▶ _EXERCISE_
Please recast the lines below as a Markdown table with the columns Row and Line, skipping blank lines and leaving the pictures out.

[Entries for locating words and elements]
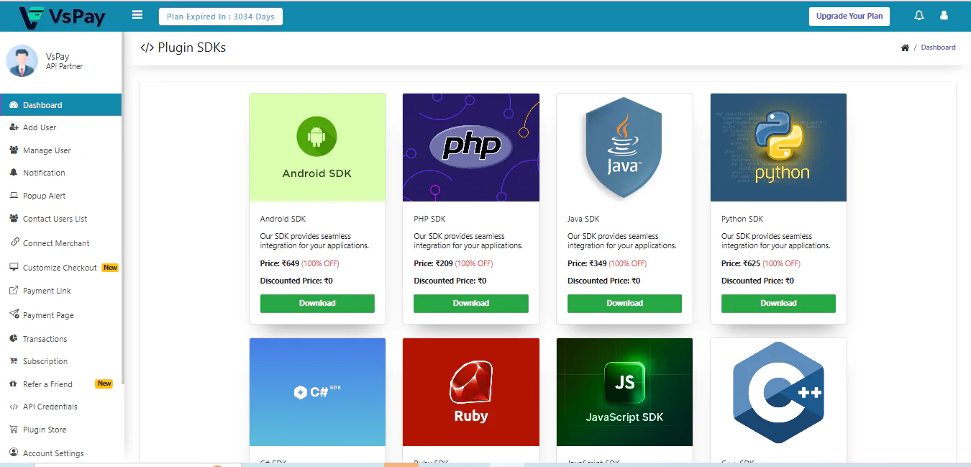Viewport: 971px width, 467px height.
Task: Click the Add User sidebar icon
Action: 14,127
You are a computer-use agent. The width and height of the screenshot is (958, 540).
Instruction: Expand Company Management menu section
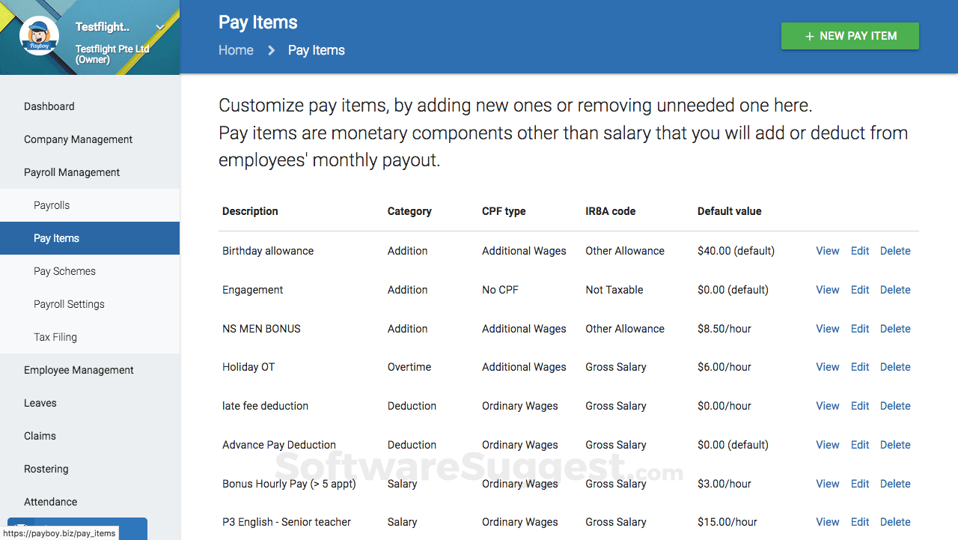click(x=78, y=139)
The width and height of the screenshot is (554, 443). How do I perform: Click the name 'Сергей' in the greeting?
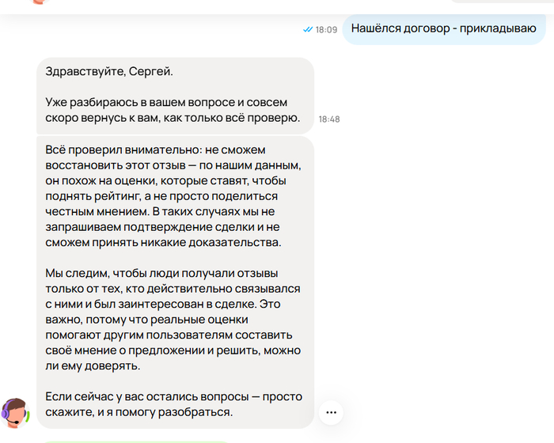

▶ _FINAL ANSWER_
| Row | Line |
|---|---|
| 1 | Viewport: 971px width, 467px height. |
| 2 | Task: Click the Add User sidebar icon |
| 3 | Action: 14,127 |
| 4 | You are a computer-use agent. The width and height of the screenshot is (958, 540). |
| 5 | Instruction: Expand Company Management menu section |
| 6 | click(x=78, y=139) |
| 7 | The width and height of the screenshot is (554, 443). How do I perform: Click the name 'Сергей' in the greeting? |